For systems where an immediate dependency upgrade is not feasible, security teams must implement strict input validation at the application level. Any user-supplied data intended for use as a configuration section, key, or value must be sanitized. The validation routine must explicitly reject or strip carriage return (\r) and line feed (\n) characters before passing the data to GitPython's API.
Developers should adopt the architectural best practice of avoiding direct user input in configuration paths entirely. GitPython's allow_unsafe_options=False flag (which is enabled by default) provides baseline protection against passing unsafe CLI options, but it does not protect against structural injection in the config file itself. Application logic should map user input to predefined, hardcoded configuration sections rather than directly interpolating strings.

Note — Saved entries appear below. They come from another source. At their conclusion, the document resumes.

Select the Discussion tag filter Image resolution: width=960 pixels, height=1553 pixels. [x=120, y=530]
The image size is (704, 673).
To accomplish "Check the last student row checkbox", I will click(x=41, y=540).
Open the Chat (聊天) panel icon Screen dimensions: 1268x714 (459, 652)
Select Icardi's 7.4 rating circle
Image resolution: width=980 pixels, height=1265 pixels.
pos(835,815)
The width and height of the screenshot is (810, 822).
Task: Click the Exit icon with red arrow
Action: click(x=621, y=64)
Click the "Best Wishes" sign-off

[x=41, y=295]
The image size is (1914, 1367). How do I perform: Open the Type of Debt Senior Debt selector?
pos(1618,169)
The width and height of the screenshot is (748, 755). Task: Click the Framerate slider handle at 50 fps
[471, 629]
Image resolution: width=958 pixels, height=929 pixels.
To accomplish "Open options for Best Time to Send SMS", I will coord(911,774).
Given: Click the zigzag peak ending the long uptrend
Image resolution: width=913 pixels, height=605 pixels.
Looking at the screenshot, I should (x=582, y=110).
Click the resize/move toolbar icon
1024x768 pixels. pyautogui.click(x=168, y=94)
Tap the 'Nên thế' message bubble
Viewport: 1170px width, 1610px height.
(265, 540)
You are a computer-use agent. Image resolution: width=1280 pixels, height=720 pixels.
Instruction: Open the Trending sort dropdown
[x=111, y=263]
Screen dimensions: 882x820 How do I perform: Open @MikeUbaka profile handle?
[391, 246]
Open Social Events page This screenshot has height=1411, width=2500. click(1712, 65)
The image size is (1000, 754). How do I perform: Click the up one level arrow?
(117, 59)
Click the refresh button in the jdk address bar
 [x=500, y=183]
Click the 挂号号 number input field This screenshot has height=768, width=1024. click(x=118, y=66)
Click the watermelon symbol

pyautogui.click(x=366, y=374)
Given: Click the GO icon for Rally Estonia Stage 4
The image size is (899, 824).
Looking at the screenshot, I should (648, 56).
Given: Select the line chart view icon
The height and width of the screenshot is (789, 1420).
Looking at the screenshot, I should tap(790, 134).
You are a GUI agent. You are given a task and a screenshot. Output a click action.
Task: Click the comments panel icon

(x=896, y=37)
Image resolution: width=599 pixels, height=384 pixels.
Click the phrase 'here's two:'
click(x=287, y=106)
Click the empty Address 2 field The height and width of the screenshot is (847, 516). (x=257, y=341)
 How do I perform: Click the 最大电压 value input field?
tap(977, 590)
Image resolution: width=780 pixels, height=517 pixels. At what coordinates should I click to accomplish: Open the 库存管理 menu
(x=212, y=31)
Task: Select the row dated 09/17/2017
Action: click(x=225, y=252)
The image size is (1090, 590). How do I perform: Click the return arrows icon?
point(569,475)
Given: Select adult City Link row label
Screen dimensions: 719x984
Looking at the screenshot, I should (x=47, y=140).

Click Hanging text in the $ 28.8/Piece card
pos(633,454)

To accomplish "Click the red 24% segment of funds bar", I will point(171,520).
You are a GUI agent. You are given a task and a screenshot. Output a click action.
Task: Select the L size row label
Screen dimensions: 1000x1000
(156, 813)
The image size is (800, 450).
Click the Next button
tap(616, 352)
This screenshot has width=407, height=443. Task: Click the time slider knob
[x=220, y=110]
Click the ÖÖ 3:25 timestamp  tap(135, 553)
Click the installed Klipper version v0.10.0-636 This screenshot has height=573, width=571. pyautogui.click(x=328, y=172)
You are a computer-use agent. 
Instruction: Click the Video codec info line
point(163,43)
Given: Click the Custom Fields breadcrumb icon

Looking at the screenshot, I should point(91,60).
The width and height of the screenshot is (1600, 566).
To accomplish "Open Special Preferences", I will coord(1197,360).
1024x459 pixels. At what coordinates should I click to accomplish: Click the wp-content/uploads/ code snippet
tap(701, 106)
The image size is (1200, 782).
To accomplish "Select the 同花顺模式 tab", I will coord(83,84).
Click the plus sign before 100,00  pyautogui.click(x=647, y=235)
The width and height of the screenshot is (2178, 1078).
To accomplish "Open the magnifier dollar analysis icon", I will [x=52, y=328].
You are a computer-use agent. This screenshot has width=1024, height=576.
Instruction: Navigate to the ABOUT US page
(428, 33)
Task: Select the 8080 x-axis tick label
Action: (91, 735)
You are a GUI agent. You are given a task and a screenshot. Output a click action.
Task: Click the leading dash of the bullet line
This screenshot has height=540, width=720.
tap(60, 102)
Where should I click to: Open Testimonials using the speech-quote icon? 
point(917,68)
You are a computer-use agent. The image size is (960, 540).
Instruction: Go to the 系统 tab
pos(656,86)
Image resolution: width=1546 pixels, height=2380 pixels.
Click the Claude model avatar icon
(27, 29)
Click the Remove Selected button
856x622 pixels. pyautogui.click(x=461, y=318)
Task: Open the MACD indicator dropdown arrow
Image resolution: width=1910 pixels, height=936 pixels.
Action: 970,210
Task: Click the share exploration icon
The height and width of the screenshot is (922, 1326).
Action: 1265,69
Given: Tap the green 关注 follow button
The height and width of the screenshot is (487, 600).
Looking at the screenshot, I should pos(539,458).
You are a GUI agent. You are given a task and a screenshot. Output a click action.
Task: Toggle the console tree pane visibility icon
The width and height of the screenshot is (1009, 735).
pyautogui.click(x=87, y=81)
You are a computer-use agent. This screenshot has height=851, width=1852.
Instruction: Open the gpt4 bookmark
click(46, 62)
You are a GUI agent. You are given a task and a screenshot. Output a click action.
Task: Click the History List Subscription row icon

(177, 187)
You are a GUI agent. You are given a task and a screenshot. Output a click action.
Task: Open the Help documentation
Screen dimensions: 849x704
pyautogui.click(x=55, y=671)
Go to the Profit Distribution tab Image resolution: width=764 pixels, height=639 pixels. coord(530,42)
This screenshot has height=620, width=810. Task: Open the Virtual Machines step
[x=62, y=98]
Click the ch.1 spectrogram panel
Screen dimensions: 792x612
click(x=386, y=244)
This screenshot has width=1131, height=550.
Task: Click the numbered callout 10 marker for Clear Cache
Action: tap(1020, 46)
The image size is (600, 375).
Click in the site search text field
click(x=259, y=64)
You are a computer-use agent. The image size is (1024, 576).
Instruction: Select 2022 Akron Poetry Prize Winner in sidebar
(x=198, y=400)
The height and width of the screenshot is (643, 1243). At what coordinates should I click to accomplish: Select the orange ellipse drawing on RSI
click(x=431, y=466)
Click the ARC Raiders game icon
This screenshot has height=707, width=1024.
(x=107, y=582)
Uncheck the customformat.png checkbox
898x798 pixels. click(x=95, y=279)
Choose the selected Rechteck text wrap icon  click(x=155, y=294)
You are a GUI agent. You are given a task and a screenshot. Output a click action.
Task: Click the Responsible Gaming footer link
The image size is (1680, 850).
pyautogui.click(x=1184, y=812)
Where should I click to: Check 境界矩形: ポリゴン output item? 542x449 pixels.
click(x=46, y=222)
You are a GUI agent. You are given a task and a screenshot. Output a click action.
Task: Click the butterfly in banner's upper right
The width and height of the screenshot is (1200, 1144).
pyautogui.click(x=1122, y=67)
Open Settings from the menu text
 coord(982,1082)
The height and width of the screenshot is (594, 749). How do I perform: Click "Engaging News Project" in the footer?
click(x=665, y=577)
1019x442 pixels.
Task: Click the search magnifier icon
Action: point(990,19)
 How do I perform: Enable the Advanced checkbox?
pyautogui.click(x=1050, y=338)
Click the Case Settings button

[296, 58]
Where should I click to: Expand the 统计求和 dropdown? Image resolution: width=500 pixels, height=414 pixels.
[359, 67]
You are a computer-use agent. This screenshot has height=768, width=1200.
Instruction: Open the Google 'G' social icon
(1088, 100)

Security operations teams can detect historical exploitation attempts by implementing configuration monitoring. Scanning .git/config files across the infrastructure for multiple [core] sections, anomalous bracket formatting, or hooksPath directives pointing to non-standard directories (such as /tmp/, /dev/shm/, or web-accessible folders) will identify weaponized repositories. Existing Security Information and Event Management (SIEM) systems should alert on unusual child processes spawning from the git binary.
| Product | Affected Versions | Fixed Version |
|---|---|---|
GitPython gitpython-developers | < 3.1.50 | 3.1.50 |
| Attribute | Detail |
|---|---|
| CWE ID | CWE-94, CWE-150 |
| Attack Vector | Local (via Application Input) |
| CVSS Base Score | 7.8 (High) |
| Exploit Status | Proof of Concept Available |
| Impact | Remote Code Execution via Git Hooks |
| Patched Version | 3.1.50 |
The software constructs all or part of a code segment using externally-influenced input from an upstream component, but it does not neutralize or incorrectly neutralizes special elements that could modify the intended software behavior.